OSCAR: Omni-Embodiment Skeleton-Conditioned World Action Model for Robotics
2026-06-03 • Robotics
Robotics
AI summaryⓘ
The authors introduce OSCAR, a video model that predicts robot actions and works across different types of robot arms and even human hands. They solved problems like limited training data and poor generalization by combining diverse robotics and human datasets and using a simple skeleton-based way to represent actions. Their model improves how well it follows actions, looks realistic, and stays consistent over time compared to other methods. They also show that OSCAR's virtual tests of robot policies match up well with how robots perform in real life.

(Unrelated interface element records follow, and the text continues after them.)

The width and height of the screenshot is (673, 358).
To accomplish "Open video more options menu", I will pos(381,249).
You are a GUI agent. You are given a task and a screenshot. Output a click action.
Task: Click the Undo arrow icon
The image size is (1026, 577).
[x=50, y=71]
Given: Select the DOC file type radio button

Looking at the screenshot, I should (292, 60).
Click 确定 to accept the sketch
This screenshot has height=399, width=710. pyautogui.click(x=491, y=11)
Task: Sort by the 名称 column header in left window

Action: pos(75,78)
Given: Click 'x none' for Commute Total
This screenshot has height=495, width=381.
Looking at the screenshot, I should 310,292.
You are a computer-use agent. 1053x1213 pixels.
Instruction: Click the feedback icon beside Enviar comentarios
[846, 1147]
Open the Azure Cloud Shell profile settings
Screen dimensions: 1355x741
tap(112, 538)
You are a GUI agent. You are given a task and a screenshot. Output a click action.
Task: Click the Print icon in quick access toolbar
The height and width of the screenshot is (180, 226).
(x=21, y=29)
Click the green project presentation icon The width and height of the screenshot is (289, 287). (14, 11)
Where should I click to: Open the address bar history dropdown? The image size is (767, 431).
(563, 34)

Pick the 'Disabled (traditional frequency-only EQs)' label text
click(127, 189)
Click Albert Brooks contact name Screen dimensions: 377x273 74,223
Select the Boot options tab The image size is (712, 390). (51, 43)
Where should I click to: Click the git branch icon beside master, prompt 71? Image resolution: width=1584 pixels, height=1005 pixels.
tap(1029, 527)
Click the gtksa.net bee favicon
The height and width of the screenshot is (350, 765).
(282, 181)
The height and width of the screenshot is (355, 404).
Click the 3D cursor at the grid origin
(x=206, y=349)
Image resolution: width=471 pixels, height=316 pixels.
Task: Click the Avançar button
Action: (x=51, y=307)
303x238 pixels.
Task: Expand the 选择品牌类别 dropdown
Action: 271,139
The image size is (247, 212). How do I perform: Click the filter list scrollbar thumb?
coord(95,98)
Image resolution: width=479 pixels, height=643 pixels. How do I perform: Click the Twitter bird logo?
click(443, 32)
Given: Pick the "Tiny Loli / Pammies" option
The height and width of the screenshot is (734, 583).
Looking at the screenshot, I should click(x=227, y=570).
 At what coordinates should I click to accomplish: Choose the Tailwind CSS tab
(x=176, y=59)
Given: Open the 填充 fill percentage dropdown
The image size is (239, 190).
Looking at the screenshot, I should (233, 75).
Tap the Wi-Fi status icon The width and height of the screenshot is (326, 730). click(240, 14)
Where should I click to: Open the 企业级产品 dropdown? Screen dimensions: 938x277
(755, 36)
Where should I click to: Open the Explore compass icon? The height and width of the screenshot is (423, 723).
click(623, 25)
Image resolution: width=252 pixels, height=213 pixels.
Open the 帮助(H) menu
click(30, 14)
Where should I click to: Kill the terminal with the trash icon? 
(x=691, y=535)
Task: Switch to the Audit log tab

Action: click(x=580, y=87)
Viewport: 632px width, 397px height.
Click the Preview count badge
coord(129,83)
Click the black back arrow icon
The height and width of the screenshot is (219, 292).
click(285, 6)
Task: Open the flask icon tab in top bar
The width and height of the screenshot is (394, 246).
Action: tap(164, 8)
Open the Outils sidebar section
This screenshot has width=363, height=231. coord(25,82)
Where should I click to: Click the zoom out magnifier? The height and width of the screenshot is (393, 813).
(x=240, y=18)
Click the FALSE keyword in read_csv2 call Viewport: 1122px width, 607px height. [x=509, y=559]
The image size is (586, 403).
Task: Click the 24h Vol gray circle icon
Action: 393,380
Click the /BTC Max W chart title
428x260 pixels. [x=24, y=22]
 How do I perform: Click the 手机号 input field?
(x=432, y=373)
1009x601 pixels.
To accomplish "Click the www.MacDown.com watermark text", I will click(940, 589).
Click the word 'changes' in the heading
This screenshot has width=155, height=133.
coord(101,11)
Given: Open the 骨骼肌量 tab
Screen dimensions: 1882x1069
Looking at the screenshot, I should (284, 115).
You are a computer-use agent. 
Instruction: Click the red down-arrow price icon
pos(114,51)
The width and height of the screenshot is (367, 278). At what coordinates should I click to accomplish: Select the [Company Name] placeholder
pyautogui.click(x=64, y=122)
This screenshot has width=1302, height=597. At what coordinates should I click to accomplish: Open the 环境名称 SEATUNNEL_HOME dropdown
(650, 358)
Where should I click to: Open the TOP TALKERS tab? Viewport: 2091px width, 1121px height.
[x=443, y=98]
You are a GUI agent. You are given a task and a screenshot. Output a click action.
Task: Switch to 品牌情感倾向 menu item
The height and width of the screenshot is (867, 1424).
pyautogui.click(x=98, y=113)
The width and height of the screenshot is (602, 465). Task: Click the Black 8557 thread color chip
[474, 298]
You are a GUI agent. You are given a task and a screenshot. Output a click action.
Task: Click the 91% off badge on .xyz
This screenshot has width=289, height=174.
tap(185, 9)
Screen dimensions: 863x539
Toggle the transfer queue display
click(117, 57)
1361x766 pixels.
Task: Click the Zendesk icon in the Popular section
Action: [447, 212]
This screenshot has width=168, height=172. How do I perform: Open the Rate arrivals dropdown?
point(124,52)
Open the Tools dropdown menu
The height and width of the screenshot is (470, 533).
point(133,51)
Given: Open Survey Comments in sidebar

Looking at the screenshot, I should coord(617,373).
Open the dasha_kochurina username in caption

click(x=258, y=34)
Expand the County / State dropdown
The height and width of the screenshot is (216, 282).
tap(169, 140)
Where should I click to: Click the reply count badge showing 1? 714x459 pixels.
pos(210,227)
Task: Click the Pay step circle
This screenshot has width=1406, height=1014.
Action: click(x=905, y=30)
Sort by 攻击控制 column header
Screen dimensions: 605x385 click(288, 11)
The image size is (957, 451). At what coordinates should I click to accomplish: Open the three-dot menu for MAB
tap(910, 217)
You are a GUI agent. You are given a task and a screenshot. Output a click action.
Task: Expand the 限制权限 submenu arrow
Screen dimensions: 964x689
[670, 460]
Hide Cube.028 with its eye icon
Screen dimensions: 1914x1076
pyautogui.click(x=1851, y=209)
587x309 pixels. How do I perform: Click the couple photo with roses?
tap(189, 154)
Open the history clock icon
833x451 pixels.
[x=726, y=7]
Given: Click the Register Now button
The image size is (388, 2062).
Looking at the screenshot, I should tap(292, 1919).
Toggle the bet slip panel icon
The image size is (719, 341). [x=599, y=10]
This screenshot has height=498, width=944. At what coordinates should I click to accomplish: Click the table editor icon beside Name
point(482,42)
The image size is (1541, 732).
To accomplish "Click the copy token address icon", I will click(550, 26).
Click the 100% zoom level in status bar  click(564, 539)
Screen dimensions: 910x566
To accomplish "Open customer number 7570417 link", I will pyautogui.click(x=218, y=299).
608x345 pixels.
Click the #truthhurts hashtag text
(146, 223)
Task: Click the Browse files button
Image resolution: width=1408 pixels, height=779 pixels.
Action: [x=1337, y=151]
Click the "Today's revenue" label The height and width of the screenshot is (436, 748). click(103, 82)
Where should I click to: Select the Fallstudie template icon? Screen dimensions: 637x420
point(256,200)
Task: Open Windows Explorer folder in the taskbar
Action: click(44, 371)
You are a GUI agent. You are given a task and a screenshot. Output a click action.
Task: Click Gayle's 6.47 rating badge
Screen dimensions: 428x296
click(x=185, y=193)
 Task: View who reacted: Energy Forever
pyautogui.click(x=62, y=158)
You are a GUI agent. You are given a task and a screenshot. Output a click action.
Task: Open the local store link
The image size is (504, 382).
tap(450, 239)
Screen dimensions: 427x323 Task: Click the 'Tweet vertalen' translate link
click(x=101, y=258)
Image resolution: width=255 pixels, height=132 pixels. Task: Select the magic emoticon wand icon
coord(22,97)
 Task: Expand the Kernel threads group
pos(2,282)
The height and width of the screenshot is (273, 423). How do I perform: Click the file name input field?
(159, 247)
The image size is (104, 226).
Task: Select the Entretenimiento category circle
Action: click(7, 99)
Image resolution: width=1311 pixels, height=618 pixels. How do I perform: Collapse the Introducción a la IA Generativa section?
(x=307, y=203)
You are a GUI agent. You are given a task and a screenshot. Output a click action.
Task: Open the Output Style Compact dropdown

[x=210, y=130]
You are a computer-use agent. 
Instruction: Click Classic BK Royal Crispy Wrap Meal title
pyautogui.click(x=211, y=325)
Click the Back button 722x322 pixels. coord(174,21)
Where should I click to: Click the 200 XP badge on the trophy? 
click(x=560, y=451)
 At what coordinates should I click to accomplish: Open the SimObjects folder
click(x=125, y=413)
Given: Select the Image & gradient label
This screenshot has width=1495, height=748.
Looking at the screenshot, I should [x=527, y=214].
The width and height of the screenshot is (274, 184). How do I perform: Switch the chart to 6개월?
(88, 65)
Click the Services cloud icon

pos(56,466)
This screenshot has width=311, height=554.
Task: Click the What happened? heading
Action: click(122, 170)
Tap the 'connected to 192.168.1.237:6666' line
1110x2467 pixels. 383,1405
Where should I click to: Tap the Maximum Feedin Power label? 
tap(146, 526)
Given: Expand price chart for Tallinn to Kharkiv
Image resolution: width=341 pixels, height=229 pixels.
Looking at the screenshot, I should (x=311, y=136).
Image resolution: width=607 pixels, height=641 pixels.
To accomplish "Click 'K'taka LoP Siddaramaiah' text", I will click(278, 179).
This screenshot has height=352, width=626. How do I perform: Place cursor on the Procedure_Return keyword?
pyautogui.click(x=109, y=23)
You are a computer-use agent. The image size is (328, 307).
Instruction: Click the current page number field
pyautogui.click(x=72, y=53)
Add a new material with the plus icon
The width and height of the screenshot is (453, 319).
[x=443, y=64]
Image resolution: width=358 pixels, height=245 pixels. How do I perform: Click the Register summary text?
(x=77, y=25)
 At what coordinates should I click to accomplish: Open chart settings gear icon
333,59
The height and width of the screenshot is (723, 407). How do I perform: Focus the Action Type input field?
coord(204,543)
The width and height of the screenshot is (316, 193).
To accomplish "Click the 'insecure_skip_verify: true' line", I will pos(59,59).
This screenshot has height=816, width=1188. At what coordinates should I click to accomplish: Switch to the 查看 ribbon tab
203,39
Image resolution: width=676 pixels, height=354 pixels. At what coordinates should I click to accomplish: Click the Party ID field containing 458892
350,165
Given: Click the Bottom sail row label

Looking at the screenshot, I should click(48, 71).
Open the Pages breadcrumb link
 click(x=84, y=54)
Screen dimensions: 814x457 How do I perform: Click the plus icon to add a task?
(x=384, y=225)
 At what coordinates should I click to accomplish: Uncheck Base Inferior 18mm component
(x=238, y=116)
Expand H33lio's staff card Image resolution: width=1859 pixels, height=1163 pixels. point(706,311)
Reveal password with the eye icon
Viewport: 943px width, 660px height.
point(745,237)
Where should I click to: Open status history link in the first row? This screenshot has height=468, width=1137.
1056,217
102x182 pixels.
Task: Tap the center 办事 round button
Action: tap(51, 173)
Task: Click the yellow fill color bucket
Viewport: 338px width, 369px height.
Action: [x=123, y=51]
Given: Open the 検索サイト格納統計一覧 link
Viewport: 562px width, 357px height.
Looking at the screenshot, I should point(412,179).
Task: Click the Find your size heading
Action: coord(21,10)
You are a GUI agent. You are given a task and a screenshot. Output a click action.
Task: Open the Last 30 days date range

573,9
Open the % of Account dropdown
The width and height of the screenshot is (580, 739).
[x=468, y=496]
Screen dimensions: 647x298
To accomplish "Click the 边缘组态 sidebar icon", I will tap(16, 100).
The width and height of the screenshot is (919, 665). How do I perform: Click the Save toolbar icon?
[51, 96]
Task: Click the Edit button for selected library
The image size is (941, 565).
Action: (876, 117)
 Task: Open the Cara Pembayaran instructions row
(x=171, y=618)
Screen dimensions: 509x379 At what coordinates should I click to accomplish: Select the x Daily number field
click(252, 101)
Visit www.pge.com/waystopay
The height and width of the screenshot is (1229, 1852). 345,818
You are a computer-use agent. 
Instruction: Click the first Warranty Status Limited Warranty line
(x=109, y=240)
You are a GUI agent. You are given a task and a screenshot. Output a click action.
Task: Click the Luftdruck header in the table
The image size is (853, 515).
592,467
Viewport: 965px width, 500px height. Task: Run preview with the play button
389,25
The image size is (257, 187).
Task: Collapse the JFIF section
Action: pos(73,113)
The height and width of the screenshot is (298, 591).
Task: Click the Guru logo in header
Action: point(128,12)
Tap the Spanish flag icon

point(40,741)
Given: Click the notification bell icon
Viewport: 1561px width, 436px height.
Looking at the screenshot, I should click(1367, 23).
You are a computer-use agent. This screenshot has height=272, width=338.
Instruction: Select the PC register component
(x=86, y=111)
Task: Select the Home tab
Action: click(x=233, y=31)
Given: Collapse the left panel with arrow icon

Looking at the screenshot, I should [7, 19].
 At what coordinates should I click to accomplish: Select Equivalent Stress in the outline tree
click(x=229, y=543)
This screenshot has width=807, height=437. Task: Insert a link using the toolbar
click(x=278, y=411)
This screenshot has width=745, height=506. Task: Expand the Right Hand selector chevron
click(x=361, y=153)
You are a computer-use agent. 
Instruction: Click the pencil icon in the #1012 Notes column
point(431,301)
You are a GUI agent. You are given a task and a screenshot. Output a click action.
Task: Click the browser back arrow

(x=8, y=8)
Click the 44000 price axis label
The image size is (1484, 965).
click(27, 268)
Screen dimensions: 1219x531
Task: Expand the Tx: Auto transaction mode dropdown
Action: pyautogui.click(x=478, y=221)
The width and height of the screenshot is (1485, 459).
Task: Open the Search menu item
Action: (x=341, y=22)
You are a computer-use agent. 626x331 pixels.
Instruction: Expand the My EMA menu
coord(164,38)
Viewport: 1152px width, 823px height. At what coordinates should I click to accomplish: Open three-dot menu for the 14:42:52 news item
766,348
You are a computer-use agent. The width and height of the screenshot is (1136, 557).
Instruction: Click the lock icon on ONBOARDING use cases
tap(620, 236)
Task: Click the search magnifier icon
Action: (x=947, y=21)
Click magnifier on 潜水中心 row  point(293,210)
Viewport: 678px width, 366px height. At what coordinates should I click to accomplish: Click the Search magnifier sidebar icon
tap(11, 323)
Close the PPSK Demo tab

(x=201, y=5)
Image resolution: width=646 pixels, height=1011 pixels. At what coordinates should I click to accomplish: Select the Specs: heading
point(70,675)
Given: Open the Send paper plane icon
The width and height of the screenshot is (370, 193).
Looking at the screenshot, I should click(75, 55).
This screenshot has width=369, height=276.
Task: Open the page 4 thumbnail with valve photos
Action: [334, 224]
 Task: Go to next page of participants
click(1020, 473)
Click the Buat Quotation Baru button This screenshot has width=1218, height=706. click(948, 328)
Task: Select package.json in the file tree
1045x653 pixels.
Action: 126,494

video world modelrobot embodimentaction-conditioned predictionkinematic skeletonpolicy evaluationrobotics datasetsCosmos-Predict2.5-2Brobot policyvirtual simulationRoboArena
Authors
Zhuoyuan Wu, Jun Gao
Abstract
We present OSCAR, a precise action-conditioned video world model that generalizes across different robot embodiments and enables robot policy evaluation. Existing video world models face three main challenges for real-world robot evaluation: limited scenario diversity in current robot training datasets, imprecise action following, and poor generalization across embodiments for broad adoption. We tackle these challenges from two perspectives. At its core is a large-scale standardized data pipeline that curates, filters, and deduplicates broad robotics and egocentric human datasets, yielding a clean joint-training dataset that spans diverse tasks, scenarios, actions, and robot embodiments. To condition the video model, we adopt 2D kinematic skeleton rendering as a unified conditioning representation that generalizes across different robot arms or even human hands. We finetune the Cosmos-Predict2.5-2B model on a single GH200 GPU. Our model achieves significant improvement on action following, appearance quality, and motion consistency, compared to existing baselines, which either have a much larger model size or require more GPUs. We further deploy OSCAR to evaluate robot policies from RoboArena. Extensive experiments demonstrate the significant correlation between our virtual policy evaluation in OSCAR and real-world evaluation, paving the way for the future where robot policies can be purely evaluated in virtual generated worlds.